单杂交实验的原理——蛋白-DNA相互作用实验
单杂交实验使你能够确定和描述蛋白与目的顺式DNA激活序列的绑定,该序列可能是处于最小限度的启动子上游的用于增强转录的元件。这个实验也可以用于预测或新蛋白的DNA 绑定结构域的确定。通过BD Matchmaker One-Hybrid System你可以很容易的获得这些基因表达的蛋白
在BD Matchmaker One-Hybrid实验中,潜在的DNA绑定蛋白基因是与克隆在pGADT7-Rec2(为单杂交设计的低拷贝载体)上GAL4激活结构域(AD)序列一起融合表达的。一个或多个目的DNA序列的串联拷贝被构建在pHIS2(含有HIS3营养缺陷报告基因的报告载体)。DNA绑定蛋白和目标序列的相互作用会激活HIS3的转录(Figure 1),该过程要在宿主菌株Y187(组氨酸缺陷型)中进行并在缺少组氨酸的培养基生长
双杂交实验的原理——蛋白-蛋白相互作用的原理
双杂实验分析能用于鉴定新的蛋白与蛋白相互作用、确定疑似作用、明确结构域。在一个BD Matchmaker双杂交实验分析中,诱饵基因是与GAL4 DNA(DNA-BD)绑定结构域序列融合表达的,同时其他的基因或其cDNA与GAL4激活域(AD)序列融合表达(Fields & Song, 1989; Chien et al., 1991)。当诱饵与文库融合蛋白在AH109(ADE2, HIS3, lacZ, MEL1)这样的报告菌株中相互作用,DNA-BD和AD相接近结合,并激活报告基因转录(Figure 2)

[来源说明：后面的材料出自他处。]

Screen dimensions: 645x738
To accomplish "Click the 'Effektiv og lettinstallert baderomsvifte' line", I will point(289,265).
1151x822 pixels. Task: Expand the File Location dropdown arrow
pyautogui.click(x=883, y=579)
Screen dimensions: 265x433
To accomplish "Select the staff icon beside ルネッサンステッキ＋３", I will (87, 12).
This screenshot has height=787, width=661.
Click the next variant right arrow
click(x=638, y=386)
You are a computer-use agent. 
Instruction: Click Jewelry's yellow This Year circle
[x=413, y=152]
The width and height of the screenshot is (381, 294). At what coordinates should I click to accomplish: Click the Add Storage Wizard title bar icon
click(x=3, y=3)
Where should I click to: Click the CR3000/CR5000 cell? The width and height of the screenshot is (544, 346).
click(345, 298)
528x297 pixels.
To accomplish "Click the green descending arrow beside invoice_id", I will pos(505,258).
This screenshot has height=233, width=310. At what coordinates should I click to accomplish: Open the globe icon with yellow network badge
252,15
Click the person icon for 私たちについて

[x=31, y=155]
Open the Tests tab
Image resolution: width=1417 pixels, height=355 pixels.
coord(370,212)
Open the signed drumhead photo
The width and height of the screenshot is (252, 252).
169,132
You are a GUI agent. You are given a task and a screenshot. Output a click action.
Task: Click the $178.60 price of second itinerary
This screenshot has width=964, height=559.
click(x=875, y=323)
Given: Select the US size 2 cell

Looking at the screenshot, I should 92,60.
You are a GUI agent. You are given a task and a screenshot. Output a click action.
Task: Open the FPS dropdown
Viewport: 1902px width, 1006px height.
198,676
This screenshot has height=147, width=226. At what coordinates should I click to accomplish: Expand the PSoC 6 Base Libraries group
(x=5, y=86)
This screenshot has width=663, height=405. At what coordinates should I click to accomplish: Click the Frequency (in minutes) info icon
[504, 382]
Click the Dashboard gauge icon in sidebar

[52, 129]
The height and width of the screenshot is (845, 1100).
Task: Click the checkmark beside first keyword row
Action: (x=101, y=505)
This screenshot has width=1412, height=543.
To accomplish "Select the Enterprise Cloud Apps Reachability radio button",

DNA-BD 和AD的融合序列是将cDNA序列克隆进酵母表达载体pGBKT7 和pGADT7-Rec载体中来实现的。pGBKT7表达了与GAL4 DNA-BD融合的蛋白,而pGADT7-Rec表达与GAL4 AD相融合的蛋白。在酵母中,两种融合基因在组成型启动子P ADH1下高水平表达的。其他的像pGBT9、ADH1、pAS2-1、pBridge基于GAL4的克隆载体与这个试剂盒也相兼容的。pBridge载体能被用于鉴定三蛋白复合体的酵母三杂交实验。
单杂交和双杂交实验分析的生物学基础
单杂交和双杂交方法是基于许多真核转录因子被发现是复合组成的,它们的转录激活和DNA绑第结构域在结构上和功能上是分开的。这使研究者可以构建各种融合基因,当在酵母中表达时,能同时结合到目标DNA序列并激活下游报告基因的转录(Figure1
和Figure2),BD Matchmaker systems 使用的GAL4的转录激活域与DNA绑定域是被完全阐述的的转录因子(Zhu, L. & Hannon, G. J., 2000.)